In the 2006 CRYPTO rump session, Daniel Bleichenbacher gave a talk on how to exploit some implementation bugs of RSA signature verification for forgery attacks against key pairs with a small public exponent. What made his attack successful was that some implementations failed to enforce necessary verification checks required by the PKCS#1 v1.5 signature scheme.
In its original form, the Bleichenbacher '06 attack took advantage of the fact that some implementations do not require the PKCS#1 payload to be right-justified with adequate padding. As a follow-up, Kuehn et al. in 2008 demonstrated new and more efficient variants of Bleichenbacher '06, exploiting different flaws where some middle parts of the PKCS#1 payload were ignored by the signature verifier. Subsequent research by Intel Security in 2014 found that Firefox and Google Chrome (both using Mozilla NSS back then) were susceptible to similar forgery attacks, and Valsorda also found similar issues in Python-RSA in 2016.

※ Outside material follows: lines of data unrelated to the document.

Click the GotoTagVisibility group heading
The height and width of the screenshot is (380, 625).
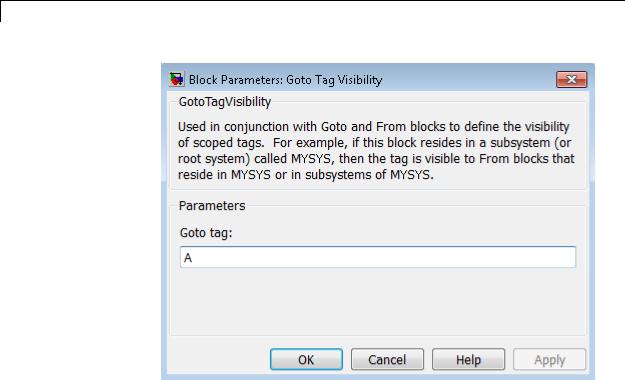tap(225, 102)
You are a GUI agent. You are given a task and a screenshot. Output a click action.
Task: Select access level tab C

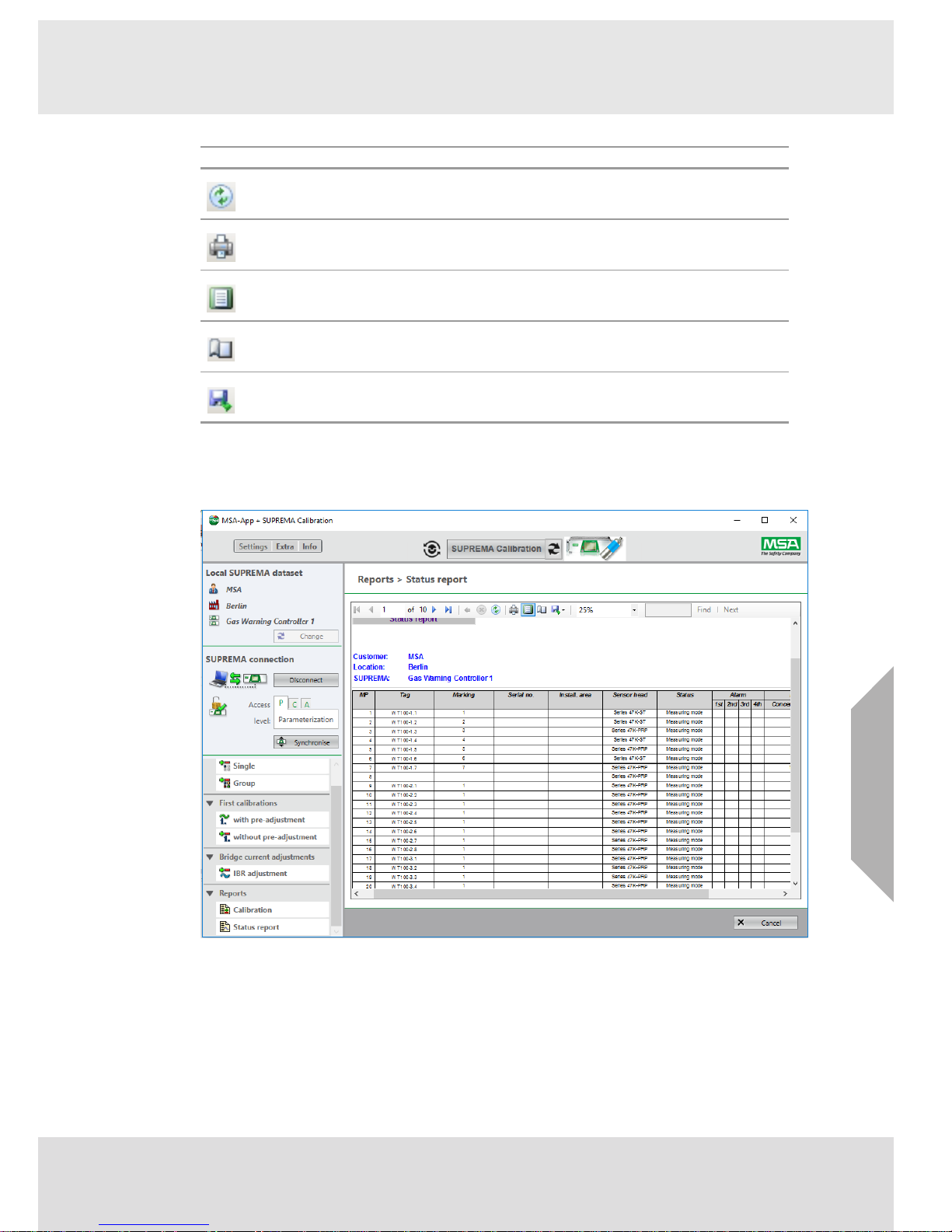295,704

The legacy of Bleichenbacher '06 however did not stop there - more than a decade after the original attack was reported, we revisit the problem of PKCS#1 v1.5 signature verification and discovered even more flaws in the code used by some popular IPSec software as well as TLS and crypto libraries, enabling new variants of the attack. Besides signature forgery, some flaws can even be abused by attackers to launch DoS on the signature verifier.

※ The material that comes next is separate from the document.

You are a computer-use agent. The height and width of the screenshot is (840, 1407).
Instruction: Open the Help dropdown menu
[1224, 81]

Our investigation leverages dynamic symbolic execution to systematically analyze the signature verification logic in different implementations. We have released our toolchain and relevant artifacts. This research has resulted in 6 new CVEs (3 high and 3 medium severity) being assigned, and vendors were notified to harden their signature verification code. This briefing will conclude with a discussion on why such flaws happened and how to avoid similar mistakes.